Parece ser que ha cambiado el año. A mí me la refanfinfla, pero lo que es, es. Ya ves tú la novedad. Un número de cuatro cifras, qué importancia tendrá para regir la vida del mundo entero. Una más de tantas gilipolleces que no ocurrirían si los gatos domináramos la Tierra.

Pero bueno, analizando la situación, veo mal a los panolis. Cuando lo tenían en la mano, ha vuelto a complicarse lo del piso. Encima, a la rubia le dieron un golpe con el coche y ahora lleva collarín. El coche, a la chatarra.

La verdad, esta gente a veces me preocupa. Los veo tan indefensos, en sus penurias, que hasta, muy de vez en cuando, me darían ganas de hacer algo por ellos. Conmigo no se portan mal: hago lo que me da la gana. Cuando quiero comer, como, cuando quiero arañar, araño. Es tal su desazón que, como te digo, les tengo ternura. Hay que ver cómo me ablando. Deben ser las fechas.

Y qué coño, la razón última: es que si ellos van a la ruina, yo caigo detrás.
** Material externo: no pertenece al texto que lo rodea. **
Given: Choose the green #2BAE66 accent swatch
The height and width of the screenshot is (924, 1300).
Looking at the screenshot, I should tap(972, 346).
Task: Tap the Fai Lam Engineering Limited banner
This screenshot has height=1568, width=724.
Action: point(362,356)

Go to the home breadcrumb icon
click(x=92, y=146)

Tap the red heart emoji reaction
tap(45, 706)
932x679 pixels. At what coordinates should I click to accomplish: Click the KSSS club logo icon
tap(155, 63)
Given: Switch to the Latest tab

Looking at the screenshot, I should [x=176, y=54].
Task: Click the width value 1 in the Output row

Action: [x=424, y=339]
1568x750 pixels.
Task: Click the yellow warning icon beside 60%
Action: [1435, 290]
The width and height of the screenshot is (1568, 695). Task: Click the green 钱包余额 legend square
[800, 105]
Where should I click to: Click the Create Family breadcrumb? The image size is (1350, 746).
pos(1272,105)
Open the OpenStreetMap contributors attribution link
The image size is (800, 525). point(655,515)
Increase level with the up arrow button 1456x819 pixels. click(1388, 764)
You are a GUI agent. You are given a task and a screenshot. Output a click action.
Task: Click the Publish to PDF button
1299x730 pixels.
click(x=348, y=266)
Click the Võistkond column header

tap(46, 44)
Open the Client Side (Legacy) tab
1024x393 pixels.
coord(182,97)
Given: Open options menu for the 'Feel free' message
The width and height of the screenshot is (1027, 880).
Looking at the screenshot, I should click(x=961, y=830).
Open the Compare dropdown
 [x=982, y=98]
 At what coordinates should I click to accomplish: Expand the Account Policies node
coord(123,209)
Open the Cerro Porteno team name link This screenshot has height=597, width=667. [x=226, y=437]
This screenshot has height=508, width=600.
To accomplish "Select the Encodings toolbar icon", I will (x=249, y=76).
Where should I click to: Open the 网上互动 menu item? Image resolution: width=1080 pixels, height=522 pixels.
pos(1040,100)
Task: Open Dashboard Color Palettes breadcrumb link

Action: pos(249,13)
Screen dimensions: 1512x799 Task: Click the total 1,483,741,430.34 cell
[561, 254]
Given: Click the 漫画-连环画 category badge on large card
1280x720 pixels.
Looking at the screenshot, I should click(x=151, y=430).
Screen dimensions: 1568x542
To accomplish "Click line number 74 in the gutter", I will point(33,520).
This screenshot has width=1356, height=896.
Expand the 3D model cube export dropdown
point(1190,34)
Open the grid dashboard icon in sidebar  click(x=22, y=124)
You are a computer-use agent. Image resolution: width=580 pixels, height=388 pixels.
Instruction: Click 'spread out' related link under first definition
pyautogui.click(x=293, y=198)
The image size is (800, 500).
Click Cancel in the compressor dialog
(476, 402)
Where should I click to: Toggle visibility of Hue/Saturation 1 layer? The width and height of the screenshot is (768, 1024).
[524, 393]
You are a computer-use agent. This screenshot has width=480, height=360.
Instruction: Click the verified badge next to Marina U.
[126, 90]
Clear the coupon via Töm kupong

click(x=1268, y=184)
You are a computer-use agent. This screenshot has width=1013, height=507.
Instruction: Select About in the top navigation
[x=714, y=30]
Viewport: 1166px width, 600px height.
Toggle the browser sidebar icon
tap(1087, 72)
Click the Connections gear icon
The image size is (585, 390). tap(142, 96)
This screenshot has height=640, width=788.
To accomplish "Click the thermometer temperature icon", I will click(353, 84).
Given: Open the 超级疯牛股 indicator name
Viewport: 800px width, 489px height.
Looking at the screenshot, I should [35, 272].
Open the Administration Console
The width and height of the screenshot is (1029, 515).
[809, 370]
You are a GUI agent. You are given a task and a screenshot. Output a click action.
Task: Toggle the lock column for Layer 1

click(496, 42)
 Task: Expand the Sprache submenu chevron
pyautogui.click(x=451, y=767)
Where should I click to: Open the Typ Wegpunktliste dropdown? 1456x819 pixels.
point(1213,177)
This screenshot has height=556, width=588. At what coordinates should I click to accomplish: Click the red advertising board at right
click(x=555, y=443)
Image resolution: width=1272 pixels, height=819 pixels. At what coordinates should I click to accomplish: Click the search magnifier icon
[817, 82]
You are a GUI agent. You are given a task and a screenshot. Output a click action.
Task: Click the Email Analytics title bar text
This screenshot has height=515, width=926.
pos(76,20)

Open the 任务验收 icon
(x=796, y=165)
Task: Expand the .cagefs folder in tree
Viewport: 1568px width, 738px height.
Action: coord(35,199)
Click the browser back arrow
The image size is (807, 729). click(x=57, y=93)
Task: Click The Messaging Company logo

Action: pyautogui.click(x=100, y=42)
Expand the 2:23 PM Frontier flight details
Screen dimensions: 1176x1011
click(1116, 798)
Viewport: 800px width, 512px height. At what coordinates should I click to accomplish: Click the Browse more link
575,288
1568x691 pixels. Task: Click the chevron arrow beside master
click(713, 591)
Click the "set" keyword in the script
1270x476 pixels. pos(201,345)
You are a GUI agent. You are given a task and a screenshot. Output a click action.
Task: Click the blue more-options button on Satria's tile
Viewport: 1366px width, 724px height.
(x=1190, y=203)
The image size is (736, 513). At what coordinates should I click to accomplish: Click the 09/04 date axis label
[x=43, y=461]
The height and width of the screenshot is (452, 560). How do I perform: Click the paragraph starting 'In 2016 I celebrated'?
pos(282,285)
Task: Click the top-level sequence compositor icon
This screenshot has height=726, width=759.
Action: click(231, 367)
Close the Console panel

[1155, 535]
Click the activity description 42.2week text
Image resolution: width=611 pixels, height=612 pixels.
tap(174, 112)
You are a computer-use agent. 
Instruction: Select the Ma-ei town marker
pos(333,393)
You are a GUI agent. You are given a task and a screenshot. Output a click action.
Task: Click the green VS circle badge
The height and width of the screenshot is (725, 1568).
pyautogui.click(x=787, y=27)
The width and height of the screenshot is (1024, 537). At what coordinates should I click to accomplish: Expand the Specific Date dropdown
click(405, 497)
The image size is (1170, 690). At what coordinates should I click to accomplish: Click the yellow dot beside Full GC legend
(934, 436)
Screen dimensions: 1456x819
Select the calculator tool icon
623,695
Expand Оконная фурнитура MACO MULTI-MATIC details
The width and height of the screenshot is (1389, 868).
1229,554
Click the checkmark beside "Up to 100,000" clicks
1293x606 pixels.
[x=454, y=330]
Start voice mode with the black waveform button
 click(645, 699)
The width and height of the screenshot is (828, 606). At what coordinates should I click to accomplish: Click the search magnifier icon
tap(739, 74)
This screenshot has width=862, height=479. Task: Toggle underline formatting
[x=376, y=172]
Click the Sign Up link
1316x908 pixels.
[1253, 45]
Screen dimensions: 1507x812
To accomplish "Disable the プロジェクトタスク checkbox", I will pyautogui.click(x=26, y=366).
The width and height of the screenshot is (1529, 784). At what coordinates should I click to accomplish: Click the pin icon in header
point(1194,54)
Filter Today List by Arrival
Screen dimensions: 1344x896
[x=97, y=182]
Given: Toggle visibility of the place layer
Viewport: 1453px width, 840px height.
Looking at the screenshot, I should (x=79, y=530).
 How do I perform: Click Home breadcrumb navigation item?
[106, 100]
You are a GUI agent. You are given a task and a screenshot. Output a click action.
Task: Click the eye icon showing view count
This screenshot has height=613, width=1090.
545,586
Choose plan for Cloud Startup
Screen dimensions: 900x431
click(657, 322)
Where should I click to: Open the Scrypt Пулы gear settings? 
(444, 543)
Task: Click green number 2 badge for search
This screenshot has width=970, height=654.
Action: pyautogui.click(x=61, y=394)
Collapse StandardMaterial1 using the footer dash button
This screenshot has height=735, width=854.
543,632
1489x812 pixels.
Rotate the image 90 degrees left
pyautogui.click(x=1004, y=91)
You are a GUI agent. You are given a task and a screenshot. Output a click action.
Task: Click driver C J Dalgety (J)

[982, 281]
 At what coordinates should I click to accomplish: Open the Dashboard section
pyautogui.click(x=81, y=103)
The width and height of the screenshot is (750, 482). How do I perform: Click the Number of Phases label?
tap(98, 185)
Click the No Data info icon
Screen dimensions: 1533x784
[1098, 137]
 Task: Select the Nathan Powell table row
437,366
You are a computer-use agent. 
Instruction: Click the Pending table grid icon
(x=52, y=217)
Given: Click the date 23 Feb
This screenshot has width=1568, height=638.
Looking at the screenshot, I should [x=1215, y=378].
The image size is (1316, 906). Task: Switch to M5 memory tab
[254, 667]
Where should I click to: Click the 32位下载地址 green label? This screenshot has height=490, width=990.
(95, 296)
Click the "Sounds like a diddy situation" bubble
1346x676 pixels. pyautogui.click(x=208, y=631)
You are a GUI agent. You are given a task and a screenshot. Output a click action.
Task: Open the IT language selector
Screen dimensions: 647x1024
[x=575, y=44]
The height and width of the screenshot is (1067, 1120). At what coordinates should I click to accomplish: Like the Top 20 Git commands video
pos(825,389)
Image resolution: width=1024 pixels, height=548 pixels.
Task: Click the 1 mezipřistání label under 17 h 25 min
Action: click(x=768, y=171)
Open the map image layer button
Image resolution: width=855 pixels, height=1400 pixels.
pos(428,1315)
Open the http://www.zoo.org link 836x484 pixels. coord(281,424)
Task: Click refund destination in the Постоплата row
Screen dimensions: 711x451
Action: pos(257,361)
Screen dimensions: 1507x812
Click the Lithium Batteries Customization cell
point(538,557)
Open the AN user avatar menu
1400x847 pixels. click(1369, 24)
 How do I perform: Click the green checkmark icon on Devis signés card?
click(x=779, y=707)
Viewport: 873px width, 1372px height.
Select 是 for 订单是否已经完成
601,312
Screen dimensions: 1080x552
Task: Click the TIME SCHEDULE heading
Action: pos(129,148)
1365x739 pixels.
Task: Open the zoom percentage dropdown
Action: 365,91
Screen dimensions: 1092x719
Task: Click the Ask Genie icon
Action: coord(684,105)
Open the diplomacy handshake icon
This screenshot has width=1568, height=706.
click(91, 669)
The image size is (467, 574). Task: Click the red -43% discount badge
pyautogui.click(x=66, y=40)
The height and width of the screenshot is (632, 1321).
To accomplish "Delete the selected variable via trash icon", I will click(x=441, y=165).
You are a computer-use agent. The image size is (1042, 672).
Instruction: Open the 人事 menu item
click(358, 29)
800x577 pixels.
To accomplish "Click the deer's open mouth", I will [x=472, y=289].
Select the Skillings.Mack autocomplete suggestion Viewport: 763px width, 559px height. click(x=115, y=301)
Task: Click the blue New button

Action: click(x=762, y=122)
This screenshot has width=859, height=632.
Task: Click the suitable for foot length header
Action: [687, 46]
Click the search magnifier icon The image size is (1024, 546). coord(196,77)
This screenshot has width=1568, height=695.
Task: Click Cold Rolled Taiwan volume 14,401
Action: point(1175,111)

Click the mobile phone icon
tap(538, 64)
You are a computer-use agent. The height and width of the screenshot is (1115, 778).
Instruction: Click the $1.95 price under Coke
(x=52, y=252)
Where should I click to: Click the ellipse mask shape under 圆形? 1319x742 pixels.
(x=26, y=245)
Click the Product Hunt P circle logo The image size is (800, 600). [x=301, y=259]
A ver quién me compra el pienso que como. De a catorce euros la bolsa, de veterinario, nada de Mercadonas ni Carrefures. Si es que como mil veces mejor que ellos, que rara vez pasan de la marca blanca. Lo que te comento: que me llevan entre algodones. Va a ser porque no tienen hijos, y descargan en mí las paternidades frustradas. De cajón.

A ver si se soluciona el tema económico y los veo respirar algo más tranquilos. Como promesa de Año Nuevo, me he propuesto ser más empática. A ver lo que duro.